The rise of the Persians in Iran under Cyrus II

Cyrus II undoubtedly warranted his later title, Cyrus the Great. He must have been an extraordinary personality, and certainly he was an outstanding king. He united under his authority many Persian and Iranian groups who seemingly had not been under his father Cambyses I’s control. He then started diplomatic exchanges with Nabonidus of Babylon (556–539 BC), which understandably worried Astyages. Eventually he rebelled against the Medes openly, who were beaten in battle. Thus in 550 BC the Median empire became the first Persian empire. The appearance of Achaemenian kings on the international scene was so sudden that sheer suddenness must have alarmed many.

Cyrus straightaway set out to expand his conquests. After seemingly convincing the Babylonians that they had absolutely nothing to fear from Persia, he turned against the Lydians ruled by fabulously wealthy Croesus. Lydian appeals to Babylon fell on deaf ears. He then captured Cilicia, thus blocking the routes over which any assistance might have reached the Lydians. Croesus attacked, and a battle was fought in 547 BC on the Halys River. This battle remained indecisive. The Lydians thought the war was over for that year, came back to their capital at Sardis, and dispersed the national levy. Cyrus, nevertheless, kept coming. He besieged the Lydians in the citadel at Sardis and arrested Croesus in 546. Of all the Greek city-states along the western coast of Asia Minor, under Lydian control, only Miletus submitted without a fight.

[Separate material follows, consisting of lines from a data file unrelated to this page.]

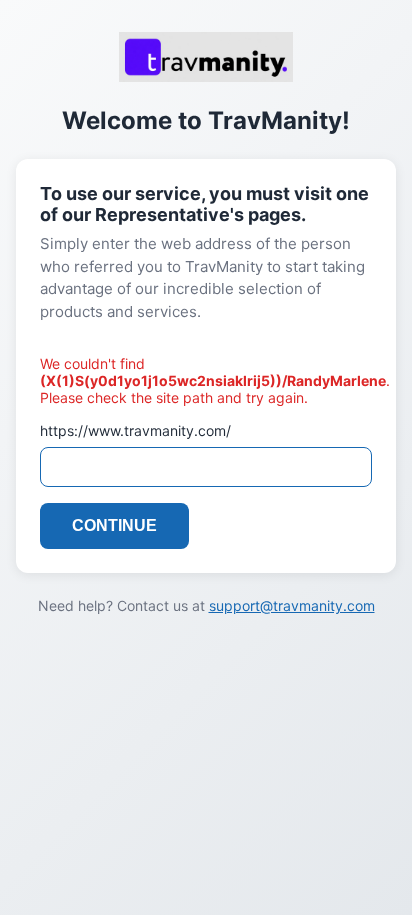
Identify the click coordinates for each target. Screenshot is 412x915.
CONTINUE (114, 525)
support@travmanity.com (292, 605)
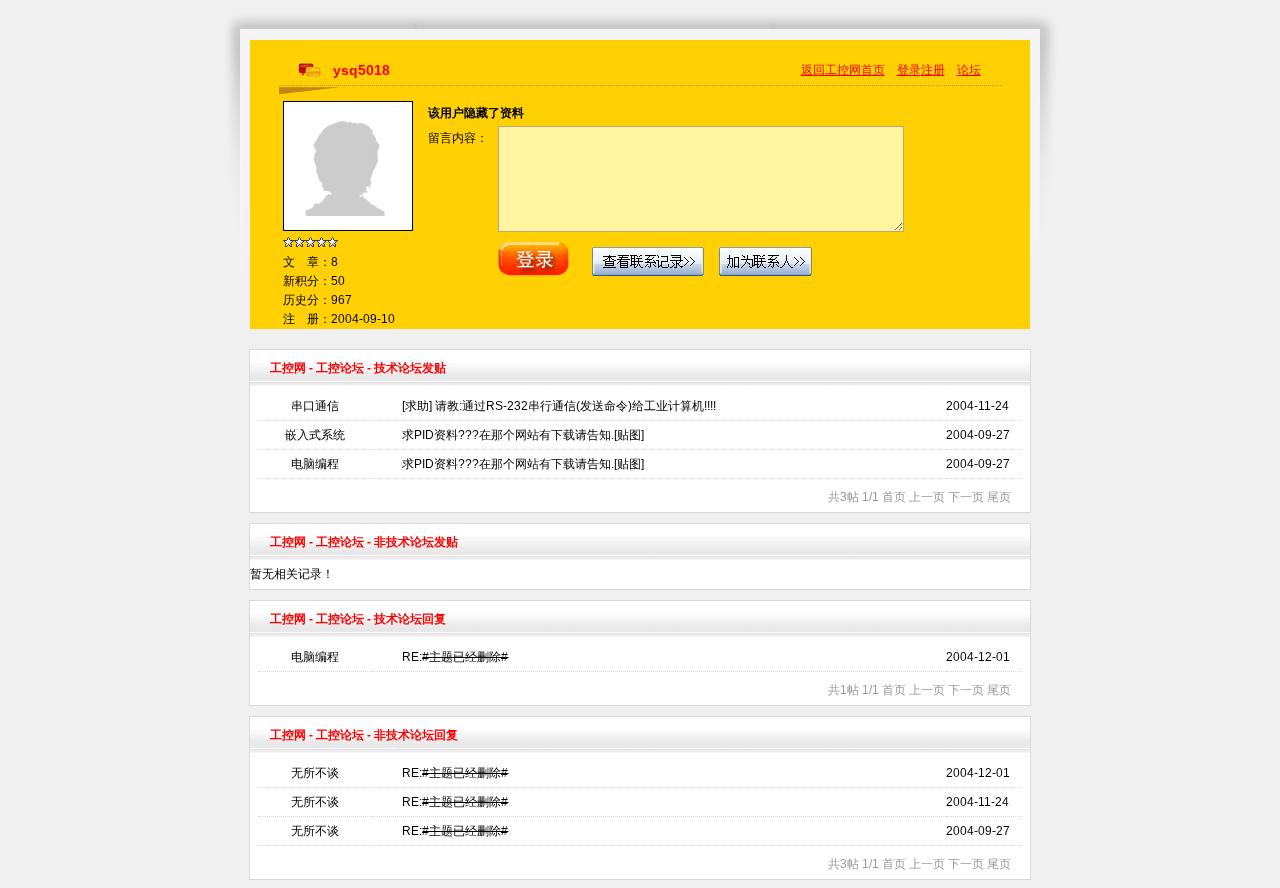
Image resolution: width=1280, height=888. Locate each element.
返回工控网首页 (843, 70)
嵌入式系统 (315, 435)
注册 (933, 70)
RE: (455, 657)
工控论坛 (340, 368)
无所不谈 (315, 773)
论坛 (969, 70)
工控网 (288, 368)
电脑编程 (315, 464)
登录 (909, 70)
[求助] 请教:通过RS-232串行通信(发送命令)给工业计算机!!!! (559, 406)
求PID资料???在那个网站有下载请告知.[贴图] (523, 435)
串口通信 (315, 406)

Political and military genius of Cyrus was on full display in the conquest of Babylon. The campaign in fact began when he lulled the Babylonians into inactivity during his battle with Lydia, which, since it was carried to a successful end, deprived the Babylonians of a possible ally when their turn came. Cyrus took full advantage of internal discontent and disaffection within Babylon. Nabonidus was not at all a popular king: he had paid very little attention to home affairs and had dissatisfied the native Babylonian priesthood. Many of Nabonidus’s subjects regarded Cyrus as a potential deliverer. With the stage thus set, the military campaign against Babylon came virtually as an anti-climax. The fall of the greatest city in the Middle East was instant; Cyrus marched effortlessly into the town in the late summer of 539 BC, seized the hands of the statue of Marduk (the city god) as a sign of his willingness to rule as a Babylonian and not as a foreign victor, and was hailed by many as the legitimate successor to the throne. In this one stride Cyrus carried Persian power to the borders of Egypt, for with Babylon came all that it had snatched from the Assyrians and gained in the sequel.